- Decades:: 1810s; 1820s; 1830s; 1840s; 1850s;
- See also:: History of France; Timeline of French history; List of years in France;

= 1830 in France =

Events from the year 1830 in France.

==Incumbents==
- Monarch –
Charles X (abdicated 2 August)
Vacant (2–9 August)
Louis Philippe I (from 9 August)

==Events==
- July 5 – French invasion of Algiers in 1830.
- July 17 – Barthélemy Thimonnier is granted a patent (#7454) for a sewing machine. It chain stitches at 200/minute.
- July 25 – Rioting breaks out in Paris against Charles X
- July 27–29 – July Revolution ("Three Glorious Days") – people in Paris rebel against the Ordinance of St.

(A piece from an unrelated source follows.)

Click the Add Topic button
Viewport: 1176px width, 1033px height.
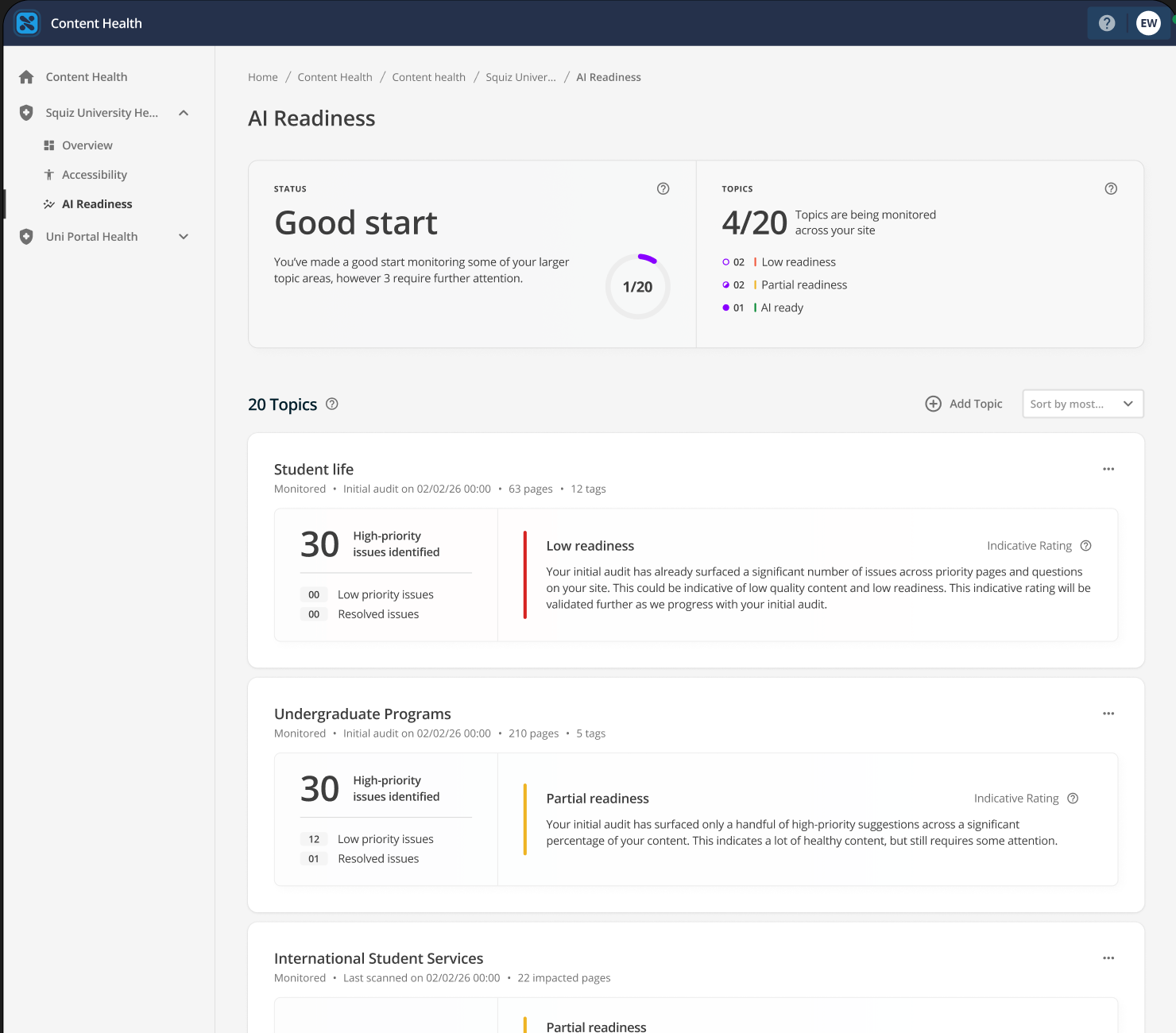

Cloud by King Charles X of France and clash against the National Guard – 1,800 rioters and 300 soldiers die and the king has to flee the capital.
- August 2 – Abdication of King Charles X in favor of his grandson, Henry, Count of Chambord, who is not allowed to take the throne.
- August 9 – The Duke of Orleans becomes King Louis Philippe. François-René de Chateaubriand sacrifices his political career by refusing to swear an oath of allegiance to the new king and retires to write his memoirs.
- August 13 – Louis Philippe appoints the Duc de Broglie as Prime Minister.
- November 2 – Jacques Laffitte succeeds the Duc de Broglie as prime minister.

==Arts and literature==
- 25 February – The première of Victor Hugo's play Hernani in Paris is marked by protests from an audience who recognise it as an attack on Classicism.
- c. October – Eugène Delacroix's paints Liberty Leading the People commemorating the July Revolution.
- November – Publication of Stendhal's historical psychological novel The Red and the Black (Le Rouge et le Noir) in Paris.
- 5 December – World premiere of Hector Berlioz's most famous work, Symphonie fantastique, at the Conservatoire de Paris.

==Births==
- 23 February – Henri Meilhac, dramatist and opera librettist (died 1897)
- 10 April – Pierre Paul Dehérain, chemist and botanist (died 1902)
- 10 July – Camille Pissarro, painter (died 1903)
- 8 September – Frédéric Mistral, poet, shares the Nobel Prize in Literature in 1904 (died 1914)
- 17 December – Jules de Goncourt, writer (died 1870)

==Deaths==
- 4 February – Marc Antoine de Beaumont, nobleman and soldier (born 1763)
- 15 February – Antoine Marie Chamans, comte de Lavalette, soldier and politician (born 1769)
- 17 March – Laurent, Marquis de Gouvion Saint-Cyr, marshal (born 1764)
- 31 July – Joseph Philippe de Clairville, botanist and entomologist (born 1742)
- 30 August – Louis Henri, Prince of Condé (born 1756)
- 7 November – Joseph Barbanègre, soldier (born 1772)
- 29 November – Charles Simon Catel, composer and teacher (born 1773)
- Rosalie Duthé, courtesan and artists' model (born 1748)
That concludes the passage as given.